Netta Abugov: Empowering and inspiring women through basketball

At the Table: Empowering girls, inspiring change, and thrilling audiences through basketball.

 The red and white: On the court with Hapoel Lev Jerusalem basketball club. (photo credit: TAL MAROM)
The red and white: On the court with Hapoel Lev Jerusalem basketball club.
(photo credit: TAL MAROM)

Netta Abugov hopes to make history.

The chairwoman of Hapoel Lev Jerusalem – tall, blonde, and manicured, with an infectious smile – Abugov is on a mission to empower women to play basketball.

“Every young boy thinks he is LeBron James. He doesn’t know how to bounce the ball but thinks he is LeBron. And a girl the same age, who is really talented, doesn’t think she can even be something,” Abugov says over morning coffee at Café Shemesh, a media industry favorite. 

“The challenge that I face as the leader of this club is to harness the talent, to get people to join.”

Three years ago, Abugov started the Hapoel Lev basketball club for girls in Jerusalem – “the center of Israel, the center of the world,” she says. It already has more than 500 players.

 Shooting for Israeli women’s success: Netta Abugov. (credit: ODED KARNI/ISRAEL BASKETBALL ASSOCIATION))
Shooting for Israeli women’s success: Netta Abugov. (credit: ODED KARNI/ISRAEL BASKETBALL ASSOCIATION))

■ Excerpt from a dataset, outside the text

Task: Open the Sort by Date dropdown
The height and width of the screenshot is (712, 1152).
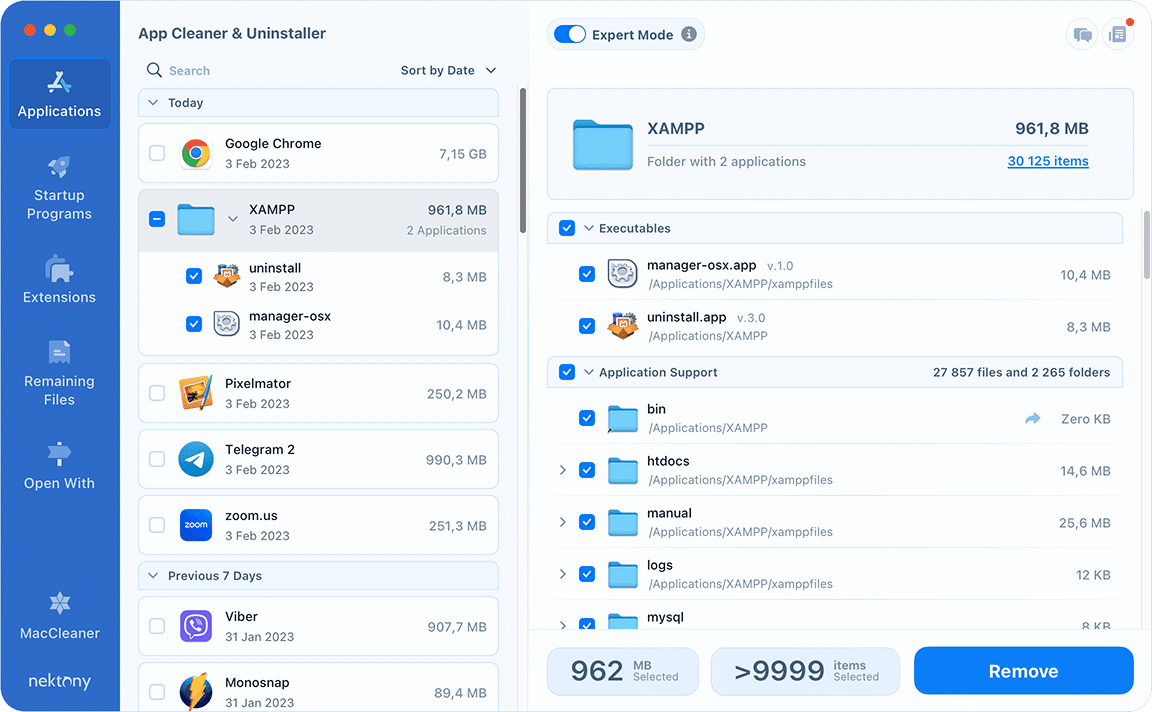Action: 448,71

But the basketball aficionado doesn’t come from the sports world. Abugov has a doctorate in Yiddish; she studied in Antwerp and received a tenured track position at Bar-Ilan University. But just when she was at a turning point in her career, she decided she wanted to do something different.

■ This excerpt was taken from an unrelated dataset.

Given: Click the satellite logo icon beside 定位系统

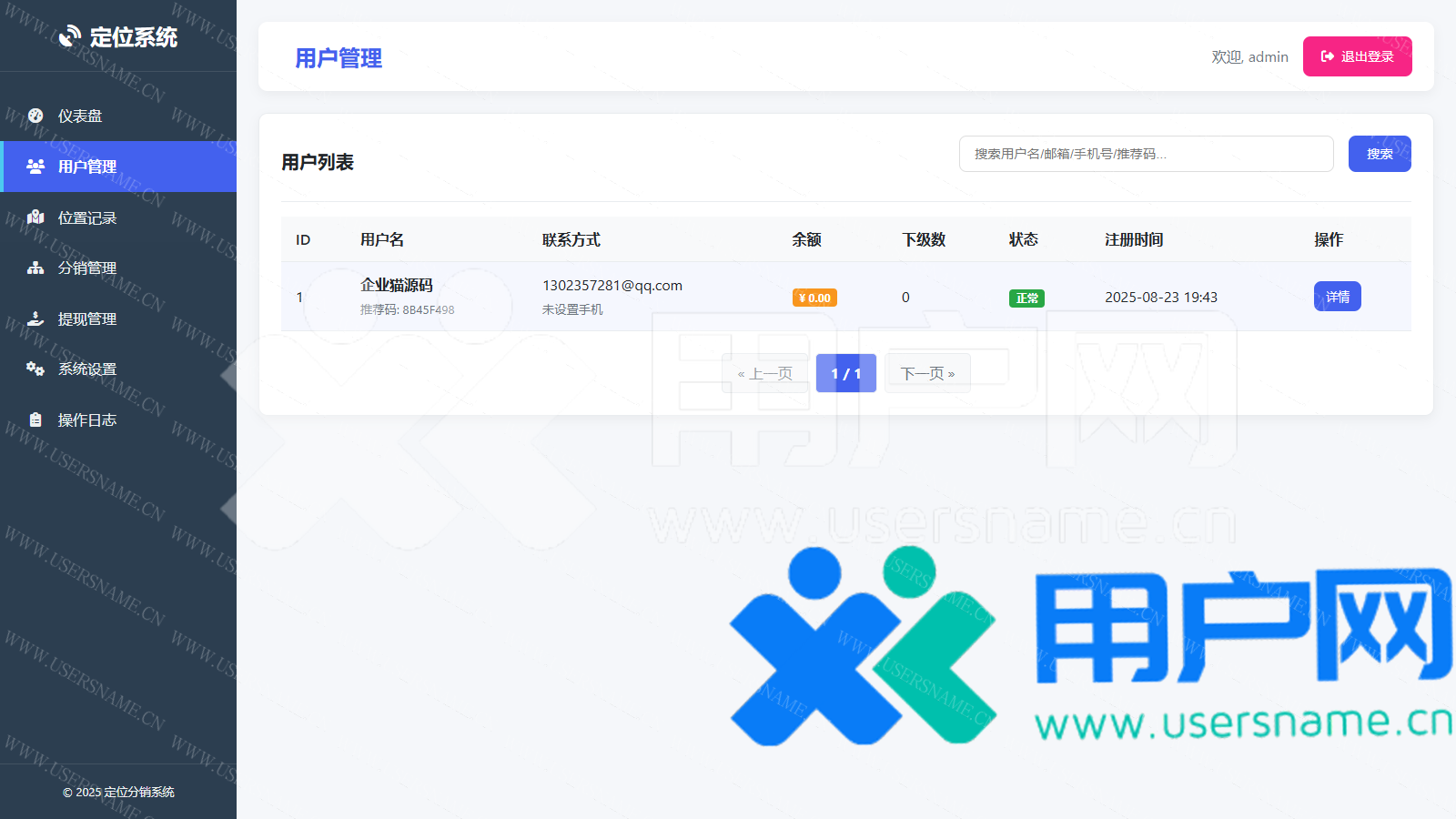Looking at the screenshot, I should coord(70,36).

Around that time, her daughter, Tenne (her name means “the basket that holds Shavuot first fruits,” Abugov explains fondly), started playing basketball for the boys’ team in Kfar Oranim, where they lived, because there was no girls’ team.

“I realized how many challenges there are for female players” in Israel and the world, her mother says.

Helping girls play basketball

BECAUSE TENNE was a girl, she was banned from playing in games against religious boys’ teams. By the end of the season, she had been allowed to participate in only half of the games – nine out of 18.

“I understand, you know – nobody needs to explain to me how sensitive these things are,” Abugov says. After all, her degree was in ultra-Orthodox Yiddish. “But I expected the Israeli Basketball Association to do something. I expected the other team to find the solution and say, ‘Okay, we have these four or five players whose parents agree’ – just something.”

Her daughter was frustrated, so her mother encouraged her to write a letter to then-culture and sport minister Miri Regev, which she did. But for months, there was no response. So Abugov posted the letter online and wrote what became a viral social media post – and the rest is history.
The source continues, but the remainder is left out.